Research is currently at an experimental stage on these techniques, which use healthy mitochondria from a donor to replace the mother’s unhealthy mitochondria at the point of reproduction. However, it is currently unlawful in the UK to offer such techniques for treatment.
The Council set up a Working Group to explore the ethical issues raised by mitochondrial donation in November 2011. The Working Group will consider the evidence it receives before publishing a final report later this year. The final report is intended to identify the ethical questions raised by these emerging technologies, and to elaborate these issues with a view to stimulating and informing further discussion, deliberation and debate.
“If these procedures were permitted for treatment, the expectation is that the resulting children would be born free from inherited mitochondrial disorders, and it would allow women to use their own eggs to have a baby” said Dr Geoff Watts, who is chairing the Council’s inquiry. “However, some people may be concerned about the ethical acceptability of these techniques, which involve making genetic changes that will be passed on to all subsequent generations if the treatment is successful. At this stage of our investigation we are seeking evidence from a wide range of people on these important issues”.
This call for evidence is open to everybody. We would particularly like to hear from affected families, potential donors, researchers, medical professionals and anyone who has an interest in this area.
The Working Group is seeking evidence on questions such as:
- Is it acceptable to modify (rather than select) an embryo before it is implanted into the womb? In what kind of circumstances?

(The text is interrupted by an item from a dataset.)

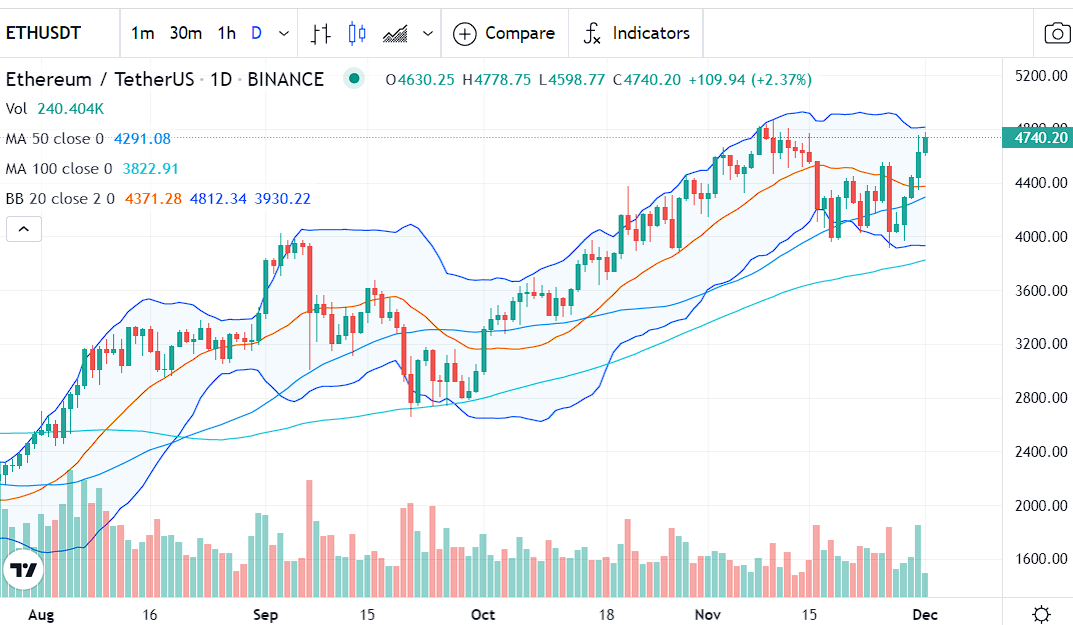
Task: Click the TradingView logo
Action: 22,570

- Is it acceptable to make changes in the embryo that will then be inherited by future generations?
- What ethical distinctions can be made between techniques which seek to transfer pronuclear DNA between embryos and those that seek to transfer nuclear DNA between embryos or modify nuclear DNA in an embryo?

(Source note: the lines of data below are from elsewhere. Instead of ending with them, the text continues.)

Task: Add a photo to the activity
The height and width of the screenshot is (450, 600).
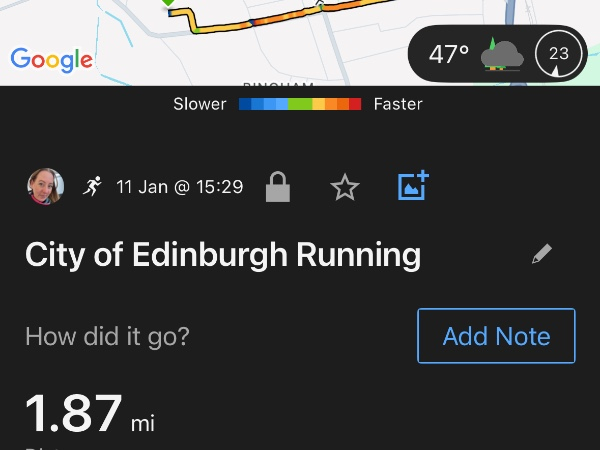Action: coord(412,186)
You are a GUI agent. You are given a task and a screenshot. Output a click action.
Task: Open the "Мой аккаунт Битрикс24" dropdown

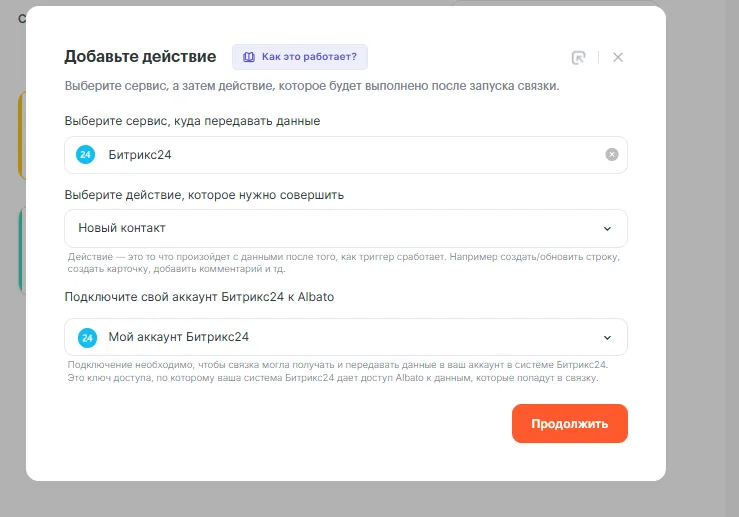click(x=345, y=337)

- If mitochondrial donation were to be approved for medical treatment in the UK, what government or regulatory policies, and/or professional guidelines would be needed to promote ethically sound practices?
The deadline for responses isFriday 24 February (5pm).
Also announced today:
The Department of Health and the Department for Business, Innovation and SKills have asked the Human Fertilisation and Embryology Authority (HFEA) to lead a public discussion on emerging IVF techniques designed to prevent the transmission of mitochondrial disease. The public dialogue will begin later this year.
A new Wellcome Trust Centre for Mitochondrial Research at Newcastle University has been launched.